Parmi ces voyageurs il avait repéré un gugusse qui ostensiblement s’emmerdait, à de nombreuses reprises s’était dirigé vers les W-C où il y stationnait le temps de lire son journal ou quelques chapitres d’un policier de poche. Ce type-là, vu ses années d’expérience l’ayant conduit à côtoyer toutes espèces de citoyens, un simple coup d’œil lui permettant de jauger leurs louables ou troubles intentions, il pouvait certifier qu’il ne venait à Amsterdam, ni pour les Vermeer, ni pour les Van et quelque chose, fussent-ils peintres célèbres ou champions cyclistes.
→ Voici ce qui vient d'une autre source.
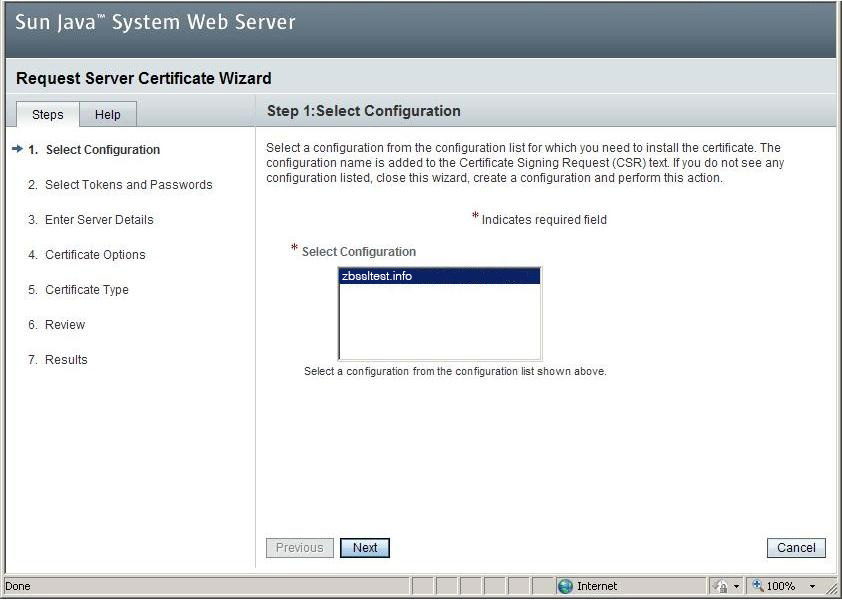Select the Certificate Type step

coord(87,290)
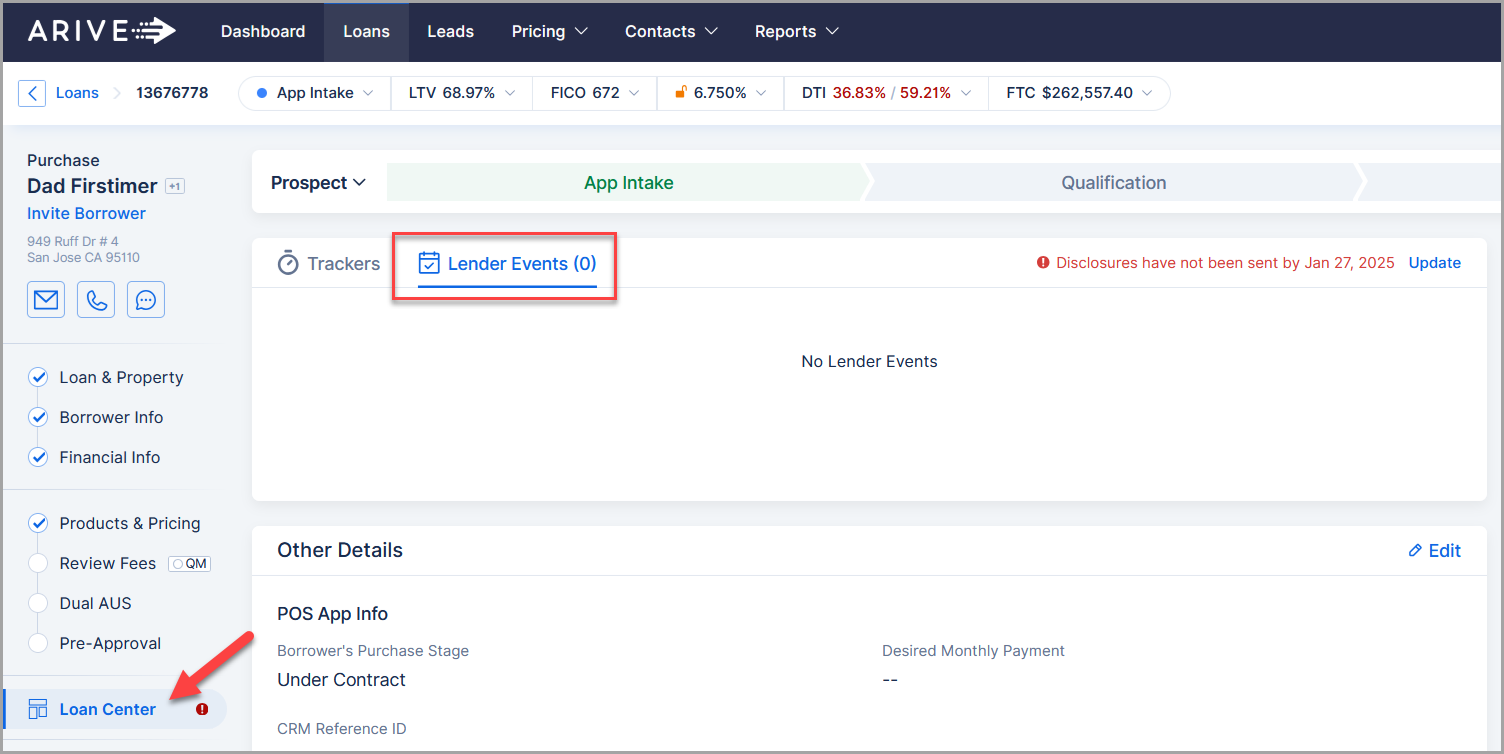Click the ARIVE logo
The image size is (1504, 754).
click(101, 31)
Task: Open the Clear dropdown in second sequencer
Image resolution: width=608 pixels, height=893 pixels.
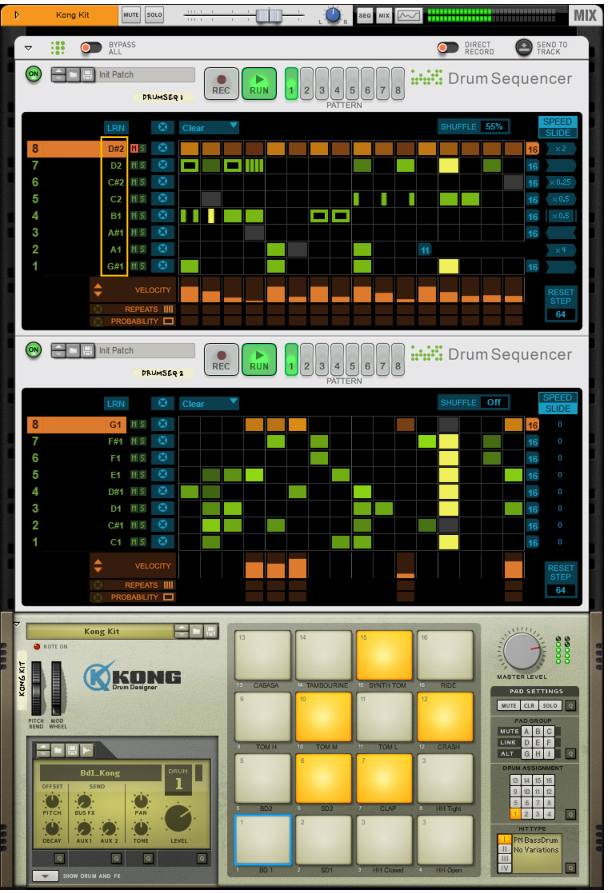Action: pyautogui.click(x=209, y=404)
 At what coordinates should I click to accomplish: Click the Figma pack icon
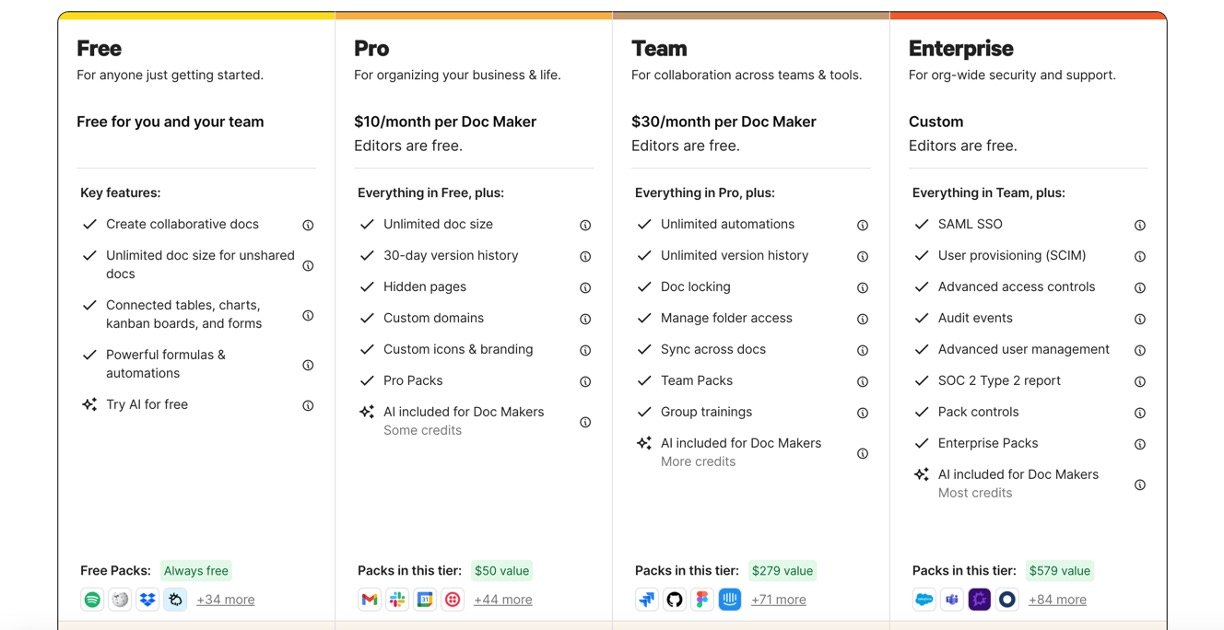(x=702, y=600)
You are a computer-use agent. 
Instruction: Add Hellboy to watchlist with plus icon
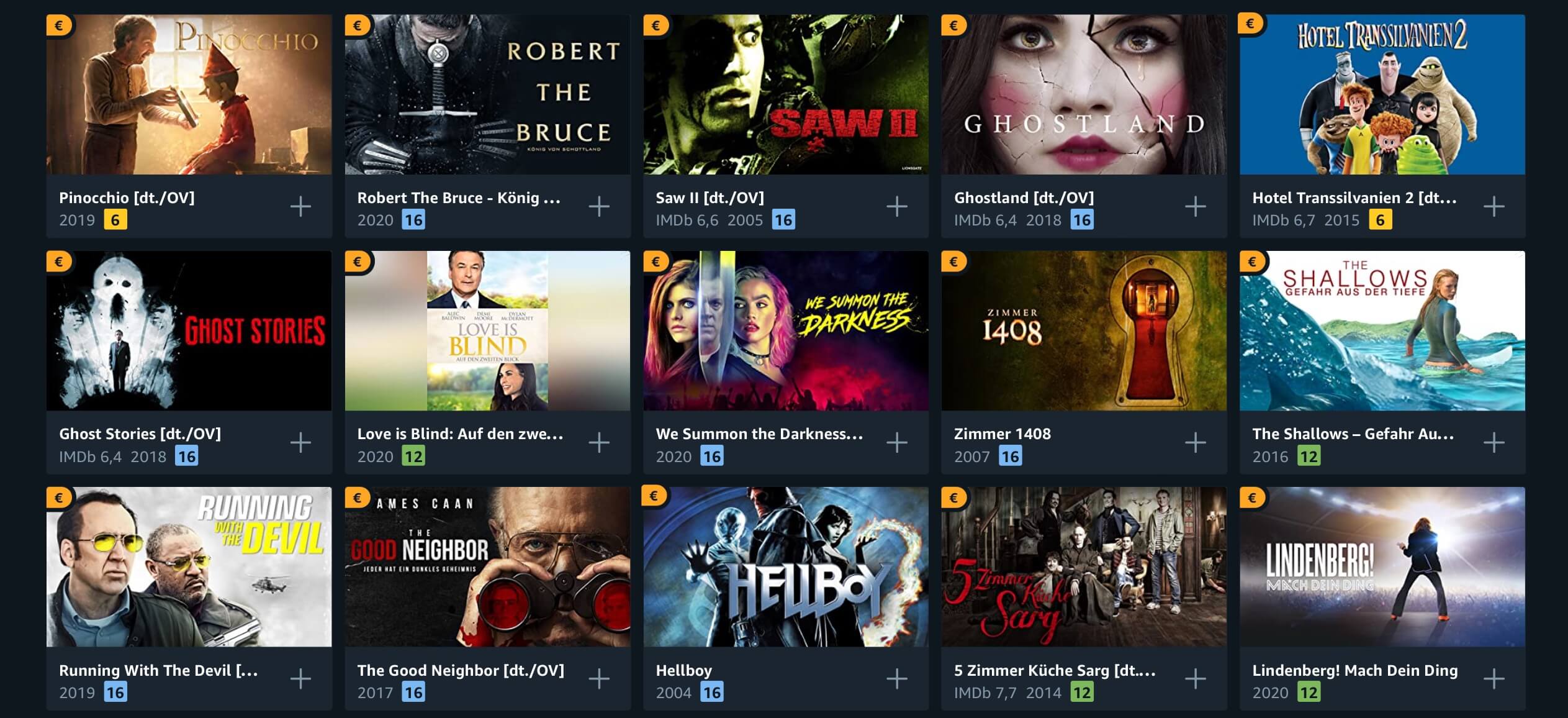[897, 679]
Apparemment détaché des préoccupations de ses collègues, son air égrillard laissait envisager d’inavouables desseins, une attitude se confirmant sur le moment où il débarqua leurs bagages, puisque en catimini, désolidarisé du groupe qui déjà se dirigeait vers le Rijks, l’homme se rapprocha puis, l’interpella de la sorte : « Chauffeur, vous semblez connaître les lieux... il est vrai que de nos jours les parcours culturels sont parfaitement balisés ! » ... Le laissant poursuivre, il fit l’innocent avant de lui ressortir un convenu propos : « Sans doute désirez-vous savoir ce que je pense de la peinture hollandaise avant de vous fourvoyer dans ce pandémonium ? Eh bien allons-y, Rembrandt je le considère comme le roi de l’anatomie, voyez sa dite leçon et vous aurez pigé ... chez Vermeer, j’y ressens une véritable économie de matière grasse, rien de comparable avec Rubens !... Comment ? ça ne vous intéresse pas, vous ne souhaitez pas que je poursuive mon laïus ?... » ... L’homme s’emberlificota, après quelques tergiversations lui déclara : « Il ne s’agit pas de cela... j’aimerais connaître... si vous pouviez m’indiquer quelques adresses ! »... Notre retraité qui dès les premières allusions de son interlocuteur avait compris, fit la sourde oreille avant d’en remettre une couche : « Jordaens, c’est le roi des crucifixions, plus de cinq cents à son compteur !... Comment ? des renseignements sur ce fameux quartier aux présences féminines ?... Il fallait me le signaler plus tôt, ça m’aurait évité de vous balancer ma tirade, car j’y vais de ce pas voir ces dames, je connais leurs spécialités et tarifs. Par contre je vous avertis, il nous faudra faire fissa, car c’est au pas de charge que vos copains vont se taper les travées du Rijks ! Dans moins de trois heures ils réapparaîtront, à peine auront-ils pu acheter quelques souvenirs, cartes postales, posters ou catalogues de l’exposition : Vermeer en son temps ! »...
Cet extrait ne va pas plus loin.